Uganda grapples with Airbus A330 deliveriesUganda Airlines will operate a mix of A330neo’s for the long haul network and shorter range Bombardier CRJ’s for the regional feeder network
Uganda Airlines is weighing options for the delivery of its A330 fleet, in the wake of disruptions to global air travel, occasioned by the COVID-19 crisis. The flag carrier had brought forward the delivery of its A330-800 neo fleet to October, instead of the original plan under which the first airframe was to be delivered in December 2020.
Under the revised schedule, the second aircraft would follow in November in time for launch of the first intercontinental route in December 2020.
According to usually reliable sources, the airline is now weighing the cost implications of deferring the deliveries and parking the fleet at Entebbe International Airport. While it would be cheaper than leaving them with the manufacturer, it is understood that the airline management is conscious of the negative comments that followed the five months hiatus between the arrival of the first Bombardier CRJ 900 NextGen in April 2019 and the first commercial flight in October that year.
Sources add further that the airline is not facing any financial pressures, having received all the money needed for this phase of its development plan.

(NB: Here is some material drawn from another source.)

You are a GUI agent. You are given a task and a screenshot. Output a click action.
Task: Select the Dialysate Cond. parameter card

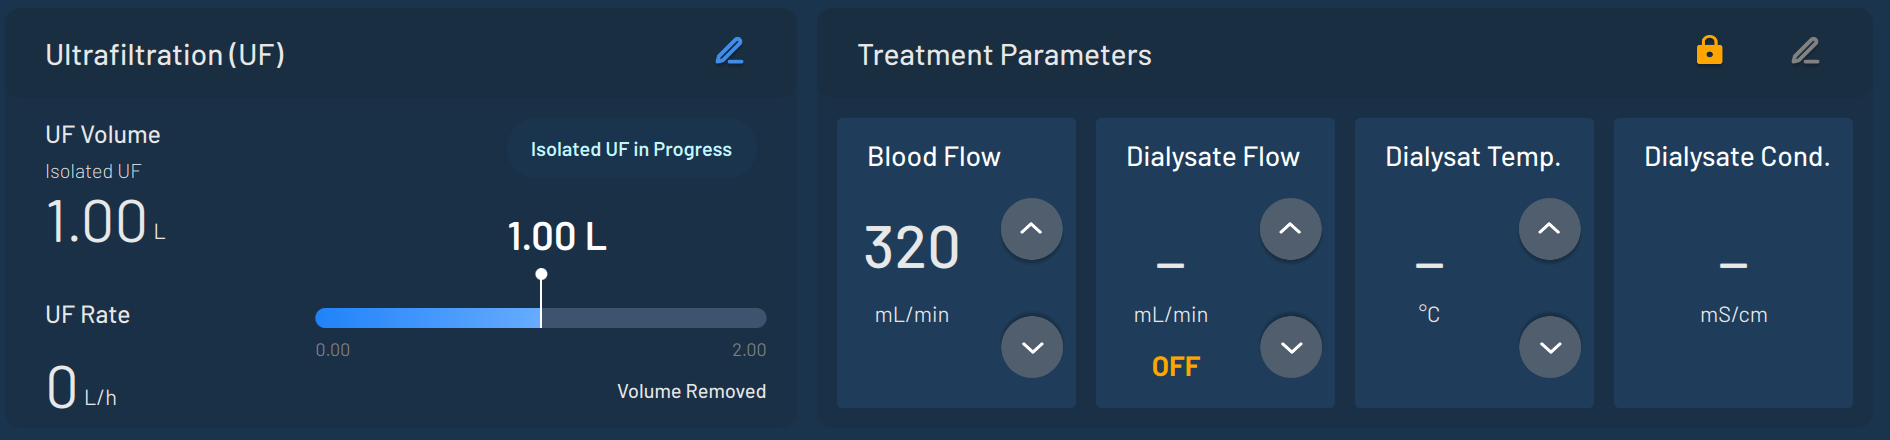pos(1732,262)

Payments for the widebody fleet are up to date with a final payment of just $17 million pending for the two aircraft.
The COVID-19 crisis has impacted global air travel as countries shut their airspace and impose internal lockdowns. Uganda airlines which needs a minimum of 17 routes for the current fleet of four CRJ-900 aircraft to be optimally utilised, was planning to launch another nine routes between March and October, to complete phase one development. These included Kinshasa and Johannesburg in April followed by Lusaka, Harare and Goma. Lagos and either London or Guangzhou, would follow to launch the second phase, once the A330’s arrived. It also is understood that Uganda is trying to secure rights to Heathrow for the London flights. Should the sought slots be allocated, Uganda Airlines would be the other carrier in East Africa, after Kenya Airways, to offer direct flights to London Heathrow.

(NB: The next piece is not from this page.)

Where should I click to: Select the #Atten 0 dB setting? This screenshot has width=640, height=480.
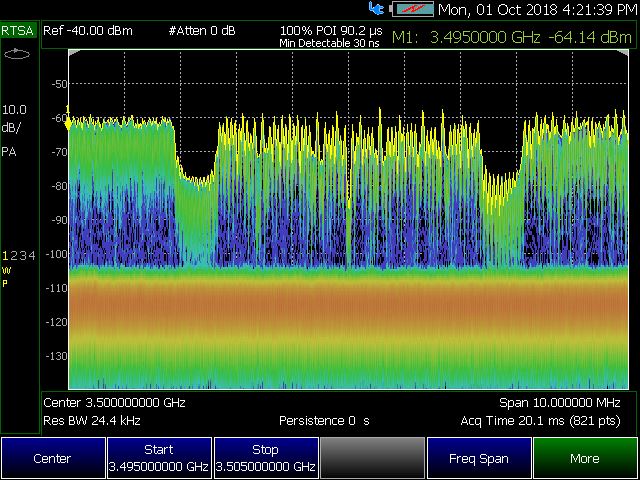click(202, 31)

A source close to the airline says the carrier has become well-resourced after President Museveni made it clear to reluctant ministry of finance technocrats, that he would not entertain any financial hurdles in the way of the comeback flag carrier. It is reported that in one meeting last year, Museveni told officials to put his Gulfstream GV presidential transport on the market, if they could not find money for the national carrier within the budget.
The only problem for the airline management now is the uncertainty surrounding the market, since it is not known when the COVID-19 crisis will ease and travel restrictions lifted. Even then, it would be a while before traffic and the global economy recover to precrisis levels. The process of securing flight approvals and recruitment of representatives in the different markets has also been impacted as a result.
Uganda Airlines is the second operator in East Africa to have ordered Airbus’s revamped A330 twinjet. Rwandair has a pair of the larger -900-neo on order but has not given any reason for putting off the deliveries that were due in 2019.